Work required> Print every record below exactly as it stands, but leave out the pictures.

--- START ---

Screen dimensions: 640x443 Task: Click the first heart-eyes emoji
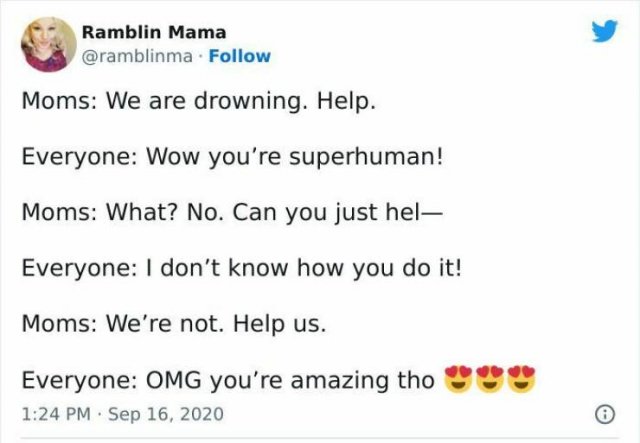click(x=458, y=379)
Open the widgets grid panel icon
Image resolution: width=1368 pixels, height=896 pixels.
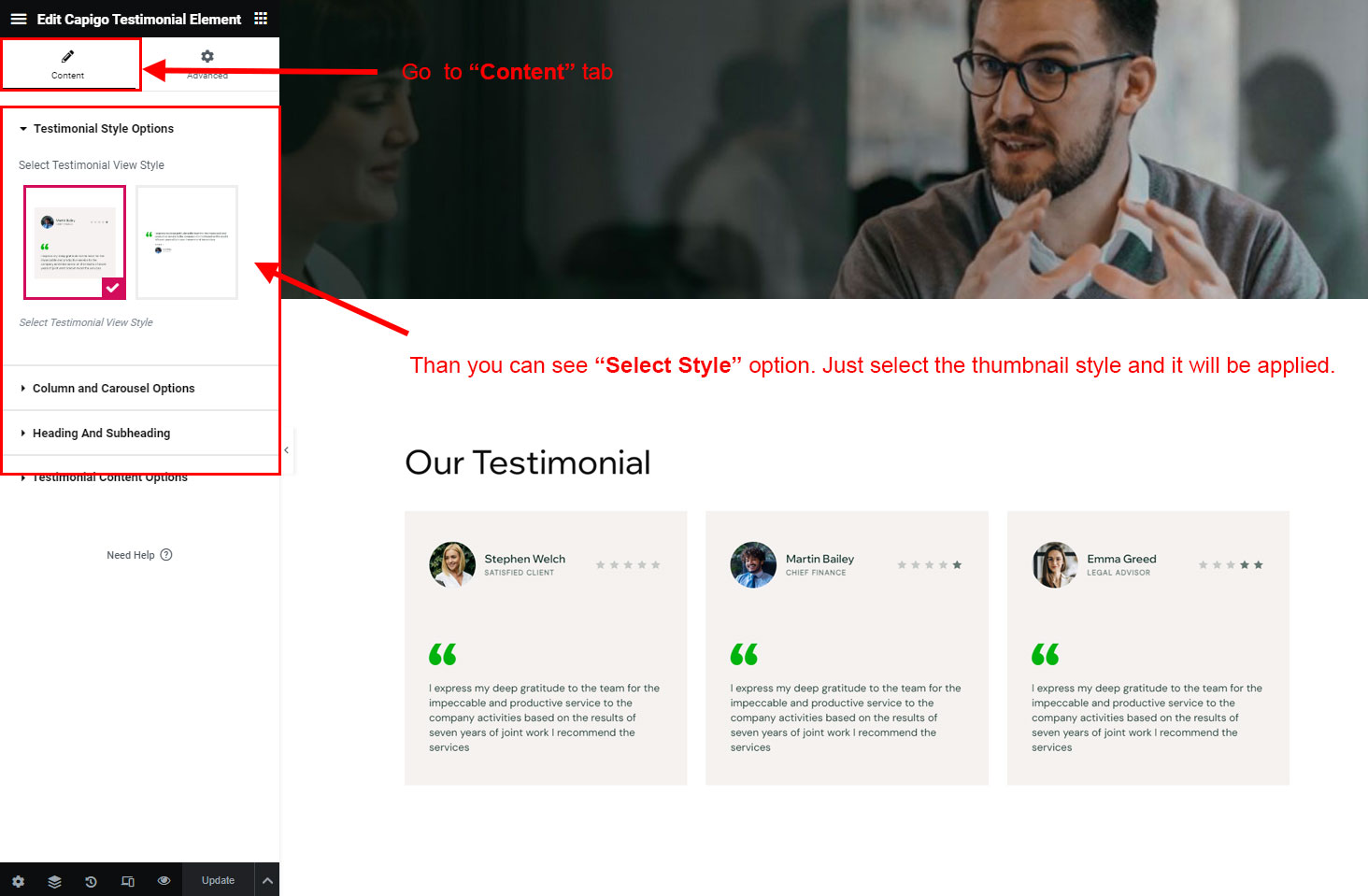pos(261,19)
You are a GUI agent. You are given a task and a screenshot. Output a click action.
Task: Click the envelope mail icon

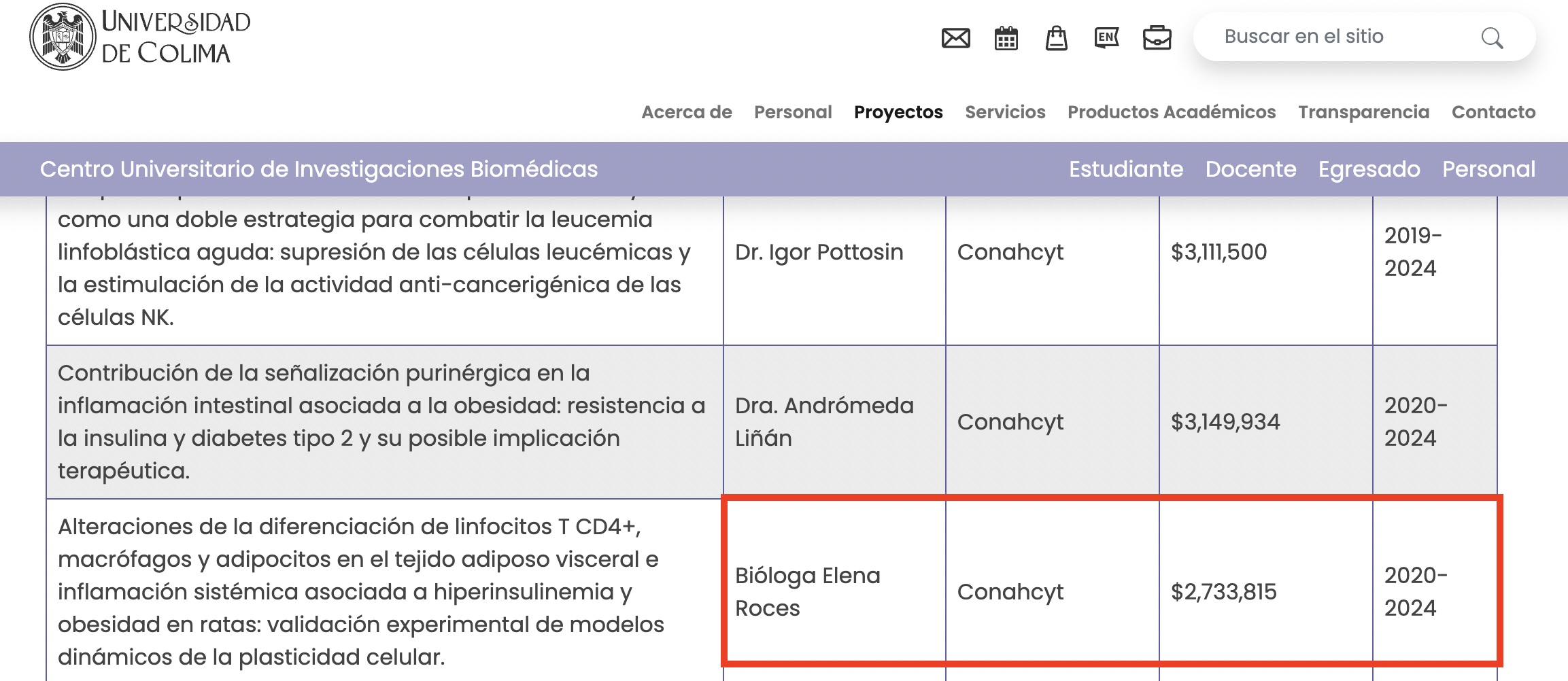[x=955, y=38]
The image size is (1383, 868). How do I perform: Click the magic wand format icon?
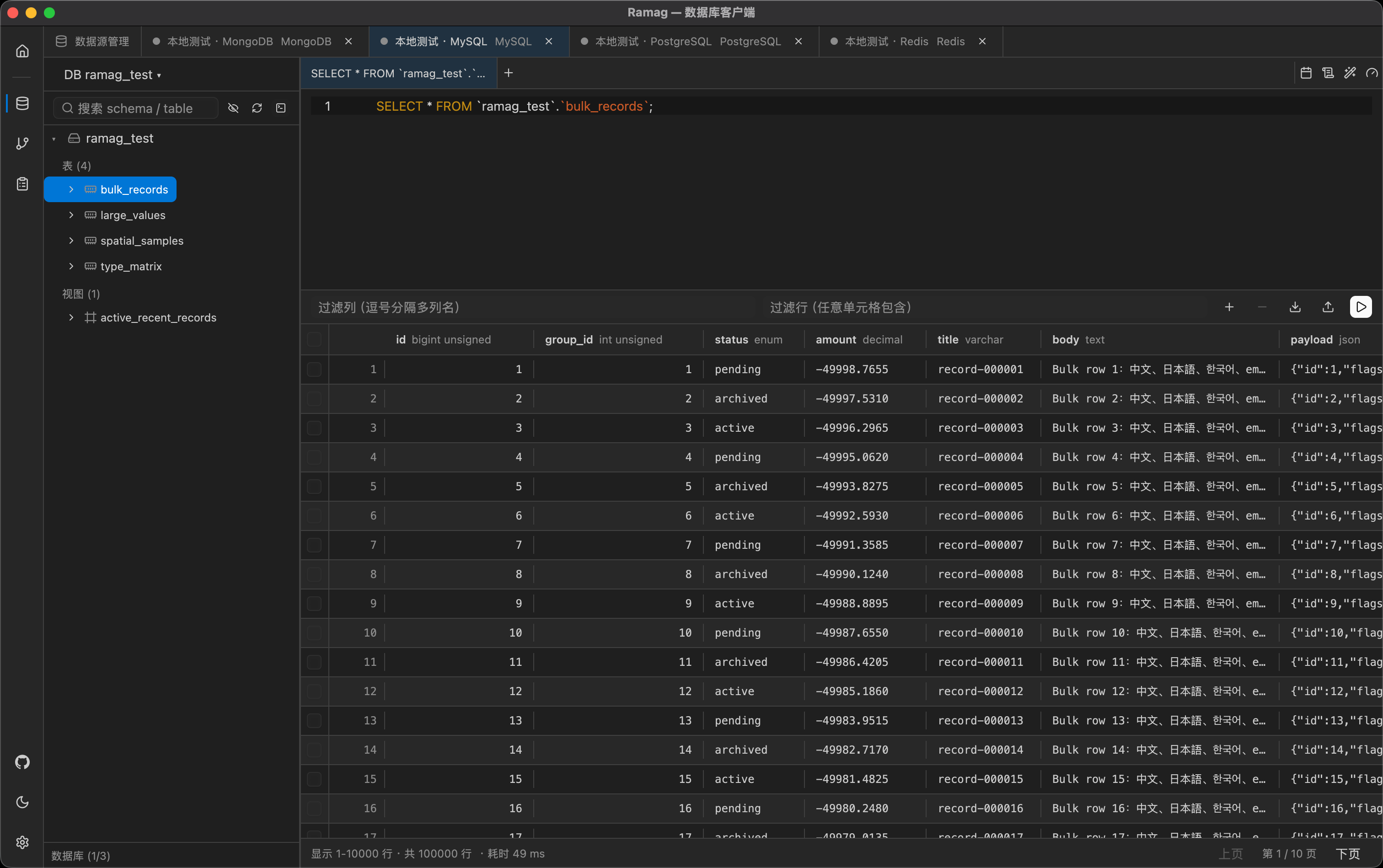(1350, 73)
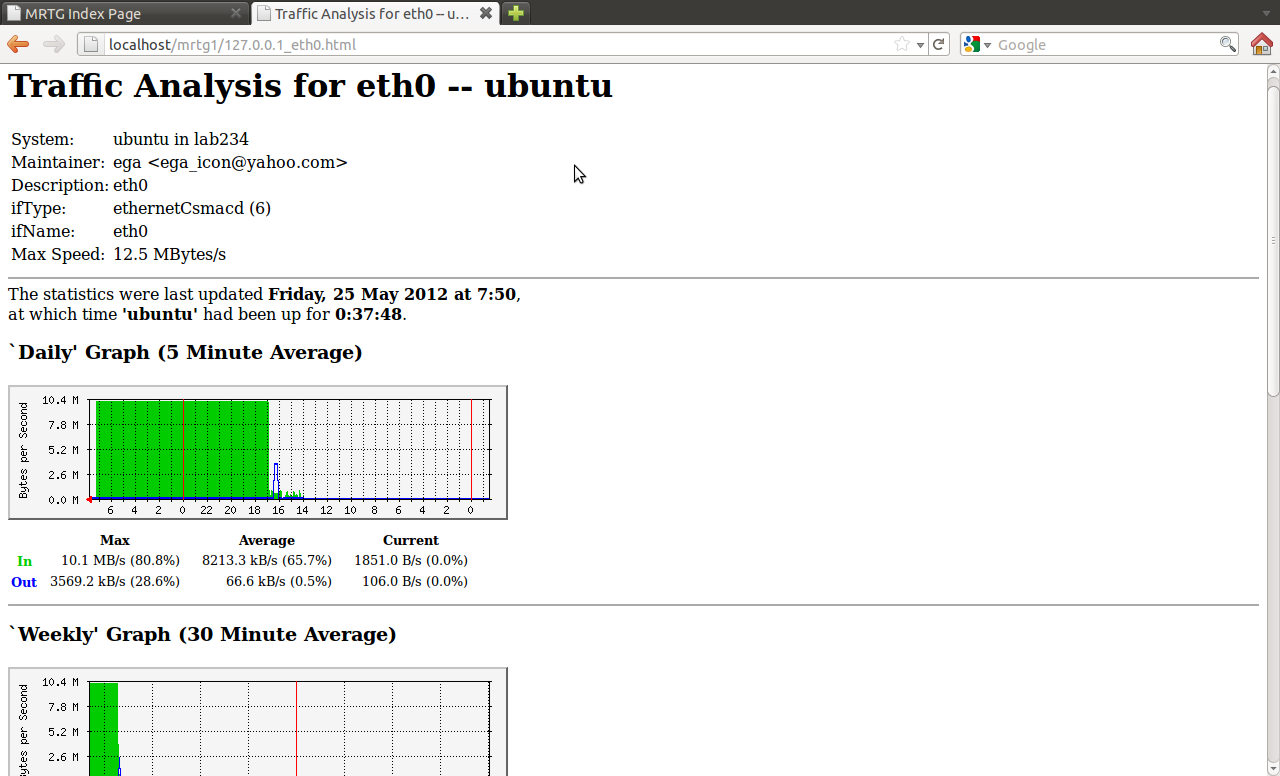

--- END ---

Written solution>
Screen dimensions: 640x443 Task: Click the first heart-eyes emoji
click(x=458, y=379)
Open the widgets grid panel icon
Image resolution: width=1368 pixels, height=896 pixels.
pos(261,19)
You are a GUI agent. You are given a task and a screenshot. Output a click action.
Task: Click the envelope mail icon

[x=955, y=38]
The image size is (1383, 868). How do I perform: Click the magic wand format icon?
(1350, 73)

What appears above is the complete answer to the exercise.